Article

Note: To raise additional working capital for commercial activities, two Bangladeshi companies, Beximco Pharmaceuticals Ltd. and Bangladesh Export Import Co. Ltd., entered into two financing agreements with Shamil Bank of Bahrain.

Initially the two financing agreements were in the form of sales contracts recognized by the Sharia'a, or Islamic Law, known as "Moharaba" agreements. In order to avoid prohibited interest transactions, known as "Riba" by Islamic Law, Moharaba agreements involve a financial institution's agreement to purchase goods for a Borrower and sell them to the Borrower for a deferred price at an agreed profit. The agreements in question contained a governing law clause that read "[s]ubject to the principles of the Glorious Sharia'a, this Agreement shall be governed by and construed in accordance with the laws of England."

When Borrowers failed to pay the amounts due under the Moharaba agreements, Bank entered into new agreements to discharge the obligations under the Moharaba agreements in exchange for alternative obligations guaranteed by two of the directors of Borrowers and their parent company, Beximco (Holdings) Ltd. Under the new agreements, Bank acquired ownership of certain assets of Borrowers and permitted Borrowers to retain and use the assets in exchange for regular payment of user fees. This is a form of financing recognized by Islamic Law and known as "Ijarah", the giving of something in rent.

When Borrowers defaulted in repayment under the terms of the agreements, Bank sent two default letters to Borrowers and subsequently made claims on the agreements totaling US$49,711,510.51. Bank commenced proceedings in England. On Bank's application for summary judgment the High Court of Justice, Queen's Bench Division, Morison, J., granted summary judgment for Bank. On appeal the Supreme Court of Judicature, Court of Appeal (Civil Division), Potter, Laws, and Arden, JJ., affirmed.

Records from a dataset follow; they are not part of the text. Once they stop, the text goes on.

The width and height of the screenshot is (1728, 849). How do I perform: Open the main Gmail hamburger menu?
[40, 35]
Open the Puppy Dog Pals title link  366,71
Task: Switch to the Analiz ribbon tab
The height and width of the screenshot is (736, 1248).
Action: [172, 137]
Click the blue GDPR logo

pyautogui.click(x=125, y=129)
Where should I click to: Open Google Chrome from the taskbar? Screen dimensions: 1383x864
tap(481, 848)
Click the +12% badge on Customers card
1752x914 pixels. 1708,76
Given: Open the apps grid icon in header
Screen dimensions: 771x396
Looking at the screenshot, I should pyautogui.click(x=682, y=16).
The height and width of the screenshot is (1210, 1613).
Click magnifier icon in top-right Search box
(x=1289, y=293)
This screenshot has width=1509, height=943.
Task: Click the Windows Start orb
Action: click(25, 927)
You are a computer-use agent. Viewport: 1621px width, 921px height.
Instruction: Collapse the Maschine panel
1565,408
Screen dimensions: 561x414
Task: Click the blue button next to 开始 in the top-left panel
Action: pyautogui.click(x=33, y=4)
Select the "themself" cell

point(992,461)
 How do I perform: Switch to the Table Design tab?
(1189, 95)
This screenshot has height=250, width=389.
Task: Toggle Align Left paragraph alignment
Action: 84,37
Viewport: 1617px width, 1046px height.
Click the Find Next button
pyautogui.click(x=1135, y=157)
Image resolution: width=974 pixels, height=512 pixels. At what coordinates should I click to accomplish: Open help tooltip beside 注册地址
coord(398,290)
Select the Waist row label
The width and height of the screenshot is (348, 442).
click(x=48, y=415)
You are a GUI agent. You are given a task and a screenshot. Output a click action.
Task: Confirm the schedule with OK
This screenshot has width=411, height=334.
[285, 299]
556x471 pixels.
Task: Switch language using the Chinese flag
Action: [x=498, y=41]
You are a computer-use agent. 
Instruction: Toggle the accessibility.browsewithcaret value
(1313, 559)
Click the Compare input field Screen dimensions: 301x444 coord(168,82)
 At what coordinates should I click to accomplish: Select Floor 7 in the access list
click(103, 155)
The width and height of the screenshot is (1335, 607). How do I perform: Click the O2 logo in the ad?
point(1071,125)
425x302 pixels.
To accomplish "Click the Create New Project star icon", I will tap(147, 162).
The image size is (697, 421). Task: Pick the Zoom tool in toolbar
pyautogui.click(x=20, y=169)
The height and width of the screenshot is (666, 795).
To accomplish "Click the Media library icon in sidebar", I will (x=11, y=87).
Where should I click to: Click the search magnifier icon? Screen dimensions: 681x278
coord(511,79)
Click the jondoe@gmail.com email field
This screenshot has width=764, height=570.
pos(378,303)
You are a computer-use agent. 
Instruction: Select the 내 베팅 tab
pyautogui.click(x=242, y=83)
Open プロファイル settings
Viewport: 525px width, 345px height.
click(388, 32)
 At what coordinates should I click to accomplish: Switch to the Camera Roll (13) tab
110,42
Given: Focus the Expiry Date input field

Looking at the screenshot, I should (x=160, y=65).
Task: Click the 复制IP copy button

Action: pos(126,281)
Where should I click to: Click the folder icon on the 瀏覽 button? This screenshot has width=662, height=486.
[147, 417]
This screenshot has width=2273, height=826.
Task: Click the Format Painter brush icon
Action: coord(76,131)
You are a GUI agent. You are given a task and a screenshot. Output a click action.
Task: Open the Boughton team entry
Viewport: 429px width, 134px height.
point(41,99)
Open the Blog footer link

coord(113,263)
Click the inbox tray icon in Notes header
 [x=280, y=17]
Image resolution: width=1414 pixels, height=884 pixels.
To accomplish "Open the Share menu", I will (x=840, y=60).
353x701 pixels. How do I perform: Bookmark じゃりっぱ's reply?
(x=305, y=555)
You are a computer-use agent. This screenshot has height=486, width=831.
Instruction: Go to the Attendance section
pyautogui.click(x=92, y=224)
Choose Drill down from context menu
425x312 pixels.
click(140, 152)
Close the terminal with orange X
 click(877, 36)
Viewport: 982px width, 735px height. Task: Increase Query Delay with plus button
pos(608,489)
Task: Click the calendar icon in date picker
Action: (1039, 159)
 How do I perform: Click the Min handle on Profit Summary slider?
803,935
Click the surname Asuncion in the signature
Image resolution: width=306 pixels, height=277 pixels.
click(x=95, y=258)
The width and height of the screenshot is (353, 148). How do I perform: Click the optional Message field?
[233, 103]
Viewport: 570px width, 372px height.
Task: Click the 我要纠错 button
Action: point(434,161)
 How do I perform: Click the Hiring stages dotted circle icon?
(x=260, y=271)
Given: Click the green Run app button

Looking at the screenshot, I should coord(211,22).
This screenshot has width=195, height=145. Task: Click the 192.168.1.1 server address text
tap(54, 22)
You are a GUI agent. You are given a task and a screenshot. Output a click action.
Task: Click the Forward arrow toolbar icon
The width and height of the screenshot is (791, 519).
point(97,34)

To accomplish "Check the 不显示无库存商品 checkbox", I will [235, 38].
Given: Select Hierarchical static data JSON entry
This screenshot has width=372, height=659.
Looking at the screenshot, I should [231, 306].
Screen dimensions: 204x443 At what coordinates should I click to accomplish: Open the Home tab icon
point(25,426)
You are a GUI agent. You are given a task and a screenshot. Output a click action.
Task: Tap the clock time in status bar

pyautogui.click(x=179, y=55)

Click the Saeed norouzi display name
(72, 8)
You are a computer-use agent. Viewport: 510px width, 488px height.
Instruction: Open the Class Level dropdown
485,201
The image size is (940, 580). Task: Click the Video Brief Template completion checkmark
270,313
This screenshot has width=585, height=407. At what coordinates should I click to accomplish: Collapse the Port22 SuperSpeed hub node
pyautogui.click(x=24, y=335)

Borrowers argued that the governing law clause made the agreements valid only insofar as they were in accordance with both English Law and the Sharia'a and that the agreements were invalid and unenforceable disguised interest bearing loans under the Sharia'a. The trial court granted summary judgment for Bank, ruling that there could not be two systems of law governing a contract and that the Rome Convention on the Law Applicable to Contractual Obligations 1980 did not provide for the choice of non-national systems of law such as the Sharia'a.

Borrowers appealed, contending that the agreements, while governed by English law, were only enforceable if consistent with the Sharia'a. The appellate court ruled that the agreements were governed only by English law. The appellate court stated that it was never "intended in relation of any of the agreements made that they should be other than binding on the parties. In those circumstances ... the court ... should lean against a construction which would or might defeat the commercial purpose of the agreements." The appellate court stated that the inclusion of the Sharia'a in the governing law clause was:

"intended simply to reflect the Islamic religious principles according to which the Bank holds itself out as doing business rather than a system of law intended to 'trump' the application of English law as the law to be applied in ascertaining the liability of the parties under the terms of the agreement."